◆ Problem description
Retype the full set of records. Keep every character identical.
*** Opening Source records ***
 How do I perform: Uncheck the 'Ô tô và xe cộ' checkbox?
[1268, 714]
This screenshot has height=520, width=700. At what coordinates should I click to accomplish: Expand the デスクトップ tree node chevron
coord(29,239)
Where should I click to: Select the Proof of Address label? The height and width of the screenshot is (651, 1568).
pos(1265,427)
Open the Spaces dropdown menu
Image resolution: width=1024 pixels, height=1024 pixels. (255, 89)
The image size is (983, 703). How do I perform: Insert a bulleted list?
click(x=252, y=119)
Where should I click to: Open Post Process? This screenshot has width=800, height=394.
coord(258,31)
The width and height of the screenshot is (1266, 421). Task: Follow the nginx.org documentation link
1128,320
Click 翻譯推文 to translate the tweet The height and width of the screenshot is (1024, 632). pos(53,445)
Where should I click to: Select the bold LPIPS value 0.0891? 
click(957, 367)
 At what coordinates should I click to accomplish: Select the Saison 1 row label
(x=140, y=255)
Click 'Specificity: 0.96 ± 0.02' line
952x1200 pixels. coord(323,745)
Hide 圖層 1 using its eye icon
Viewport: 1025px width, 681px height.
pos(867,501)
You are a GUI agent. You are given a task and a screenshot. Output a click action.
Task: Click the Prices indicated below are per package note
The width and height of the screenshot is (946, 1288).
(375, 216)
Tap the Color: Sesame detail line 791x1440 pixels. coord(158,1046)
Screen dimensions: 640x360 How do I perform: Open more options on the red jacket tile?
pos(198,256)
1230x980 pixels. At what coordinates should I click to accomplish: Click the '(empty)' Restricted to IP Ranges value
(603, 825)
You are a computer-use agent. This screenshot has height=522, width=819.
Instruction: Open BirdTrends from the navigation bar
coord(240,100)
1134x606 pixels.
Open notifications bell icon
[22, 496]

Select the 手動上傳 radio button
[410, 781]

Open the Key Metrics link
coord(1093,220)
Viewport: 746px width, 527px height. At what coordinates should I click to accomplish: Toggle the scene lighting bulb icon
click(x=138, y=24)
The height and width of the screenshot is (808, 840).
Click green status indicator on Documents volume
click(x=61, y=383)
*** Closing Source records ***
◆ Solution to the exercise
 How do I perform: Uncheck the 'Ô tô và xe cộ' checkbox?
[1268, 714]
This screenshot has height=520, width=700. At what coordinates should I click to accomplish: Expand the デスクトップ tree node chevron
coord(29,239)
Where should I click to: Select the Proof of Address label? The height and width of the screenshot is (651, 1568).
pos(1265,427)
Open the Spaces dropdown menu
Image resolution: width=1024 pixels, height=1024 pixels. (255, 89)
The image size is (983, 703). How do I perform: Insert a bulleted list?
click(x=252, y=119)
Where should I click to: Open Post Process? This screenshot has width=800, height=394.
coord(258,31)
The width and height of the screenshot is (1266, 421). Task: Follow the nginx.org documentation link
1128,320
Click 翻譯推文 to translate the tweet The height and width of the screenshot is (1024, 632). pos(53,445)
Where should I click to: Select the bold LPIPS value 0.0891? 
click(957, 367)
 At what coordinates should I click to accomplish: Select the Saison 1 row label
(x=140, y=255)
Click 'Specificity: 0.96 ± 0.02' line
952x1200 pixels. coord(323,745)
Hide 圖層 1 using its eye icon
Viewport: 1025px width, 681px height.
pos(867,501)
You are a GUI agent. You are given a task and a screenshot. Output a click action.
Task: Click the Prices indicated below are per package note
The width and height of the screenshot is (946, 1288).
(375, 216)
Tap the Color: Sesame detail line 791x1440 pixels. coord(158,1046)
Screen dimensions: 640x360 How do I perform: Open more options on the red jacket tile?
pos(198,256)
1230x980 pixels. At what coordinates should I click to accomplish: Click the '(empty)' Restricted to IP Ranges value
(603, 825)
You are a computer-use agent. This screenshot has height=522, width=819.
Instruction: Open BirdTrends from the navigation bar
coord(240,100)
1134x606 pixels.
Open notifications bell icon
[22, 496]

Select the 手動上傳 radio button
[410, 781]

Open the Key Metrics link
coord(1093,220)
Viewport: 746px width, 527px height. At what coordinates should I click to accomplish: Toggle the scene lighting bulb icon
click(x=138, y=24)
The height and width of the screenshot is (808, 840).
Click green status indicator on Documents volume
click(x=61, y=383)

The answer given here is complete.